Wayne was a well-known conservative and seen as a supporter of the Vietnam War by the ‘60s anti-war movement, especially after his 1969 film “The Green Berets,” which critics regarded as a propaganda film.
But Wayne was too big to take down — as large in life as he was on screen.
“So liberal Hollywood went after actors who worked with him, and I was blacklisted,” Chris said. “But Duke loved our troops and couldn’t do enough for them. Today, people understand that you can support our troops but not a war. That wasn’t so clear-cut during Vietnam.”
Like Wayne, Chris’ dad was also politically conservative.
“He was also a radical,” Chris said. “In fact, Hollywood never really understood my father because of his disdain for Hollywood ‘games’ like campaigning for Oscars.”
Nor did his dad always display tolerance for authority.
“He used to drive up and down Sunset Boulevard at 100 mph — he had a wall covered with speeding tickets! One day, he was in his ’52 XK120 Jaguar and got pulled over. Recognizing him, the cops called up their buddies to come over and meet Robert Mitchum. But dad was in a hurry and getting impatient, so he just took off. They arrested him and it was front-page news the next day. I was kicked out of elementary school to avoid any future bad publicity,” Chris said.

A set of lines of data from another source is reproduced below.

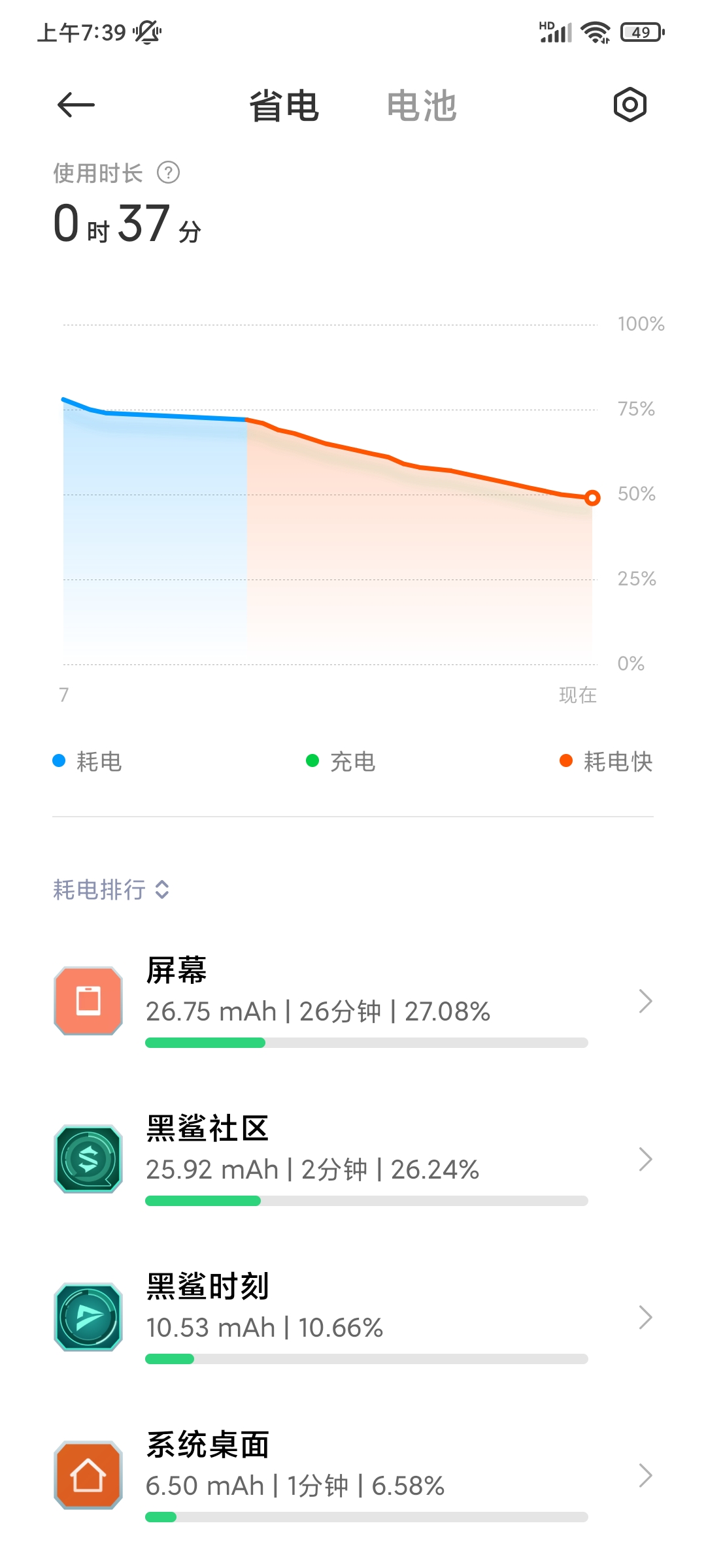Open 屏幕 power usage details
The width and height of the screenshot is (706, 1568).
pyautogui.click(x=353, y=1001)
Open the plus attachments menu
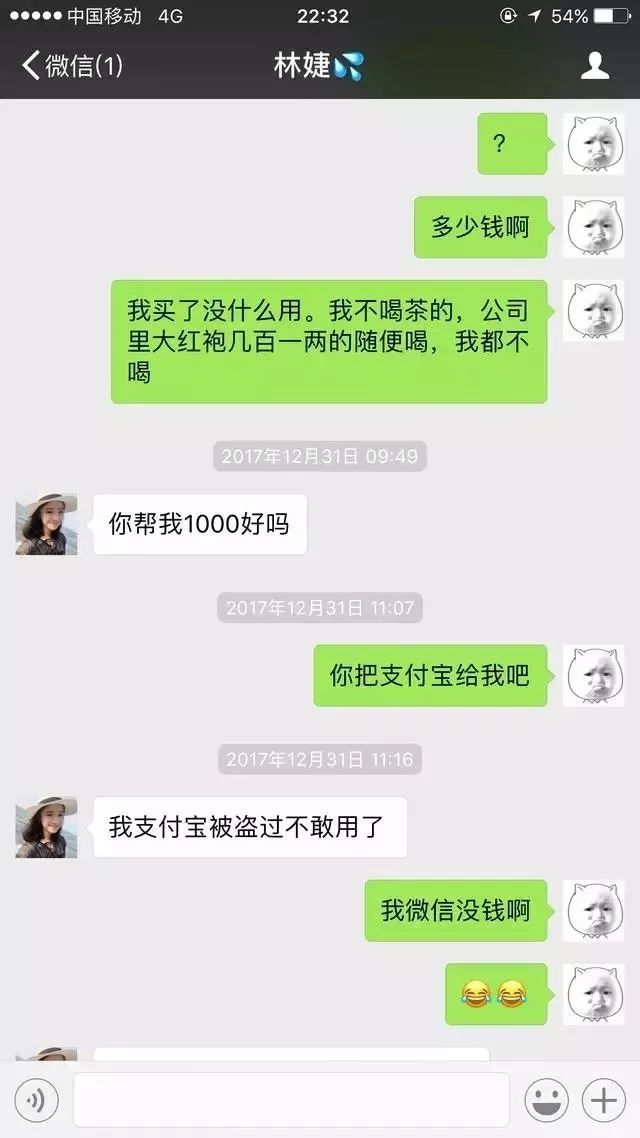Image resolution: width=640 pixels, height=1138 pixels. [x=604, y=1101]
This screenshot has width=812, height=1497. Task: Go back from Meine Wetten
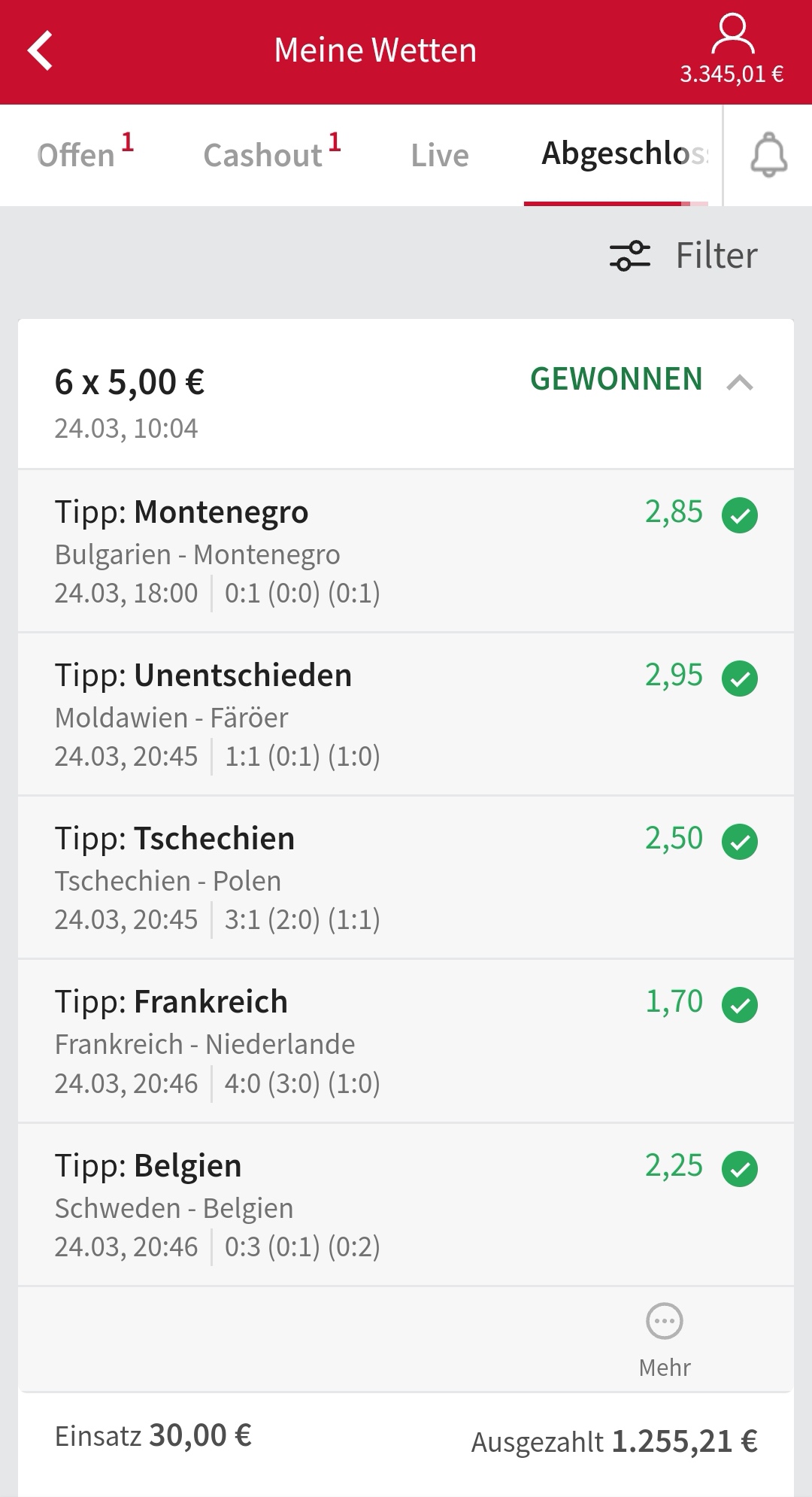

In the 1970s, Chris continued to star in overseas productions, but also returned to work in America starring in “Stingray” (1978), “The One Man Jury” (1978) and “The Day Time Ended” (1979).
“I also had nine films published overseas, and am currently writing a murder mystery that was put on hold while I ran for Congress last year,” Chris said.
While his own star status in the U.S. fell far short of his dad’s, Mitchum accepted the challenges of being the son of a Hollywood icon.
“I don’t believe I ever got an acting job because I was Robert Mitchum’s son,” he said. “In fact, I had to be better than anyone else auditioning for a part so they would hire me because of my performance rather than who I was.”
And even though his father never told him so directly, he knew his dad was proud of his achievements.
“I heard it from many friends and people he worked with over the years,” he said.
Chris also remembers a story his father would relate after returning from making “The Yakuza” in Japan in 1974.
“During that trip, a girl came up to him and asked, ‘Are you Chris Mitchum’s father? Can you get me his autograph?’” Chris recalled. “He loved telling that story.”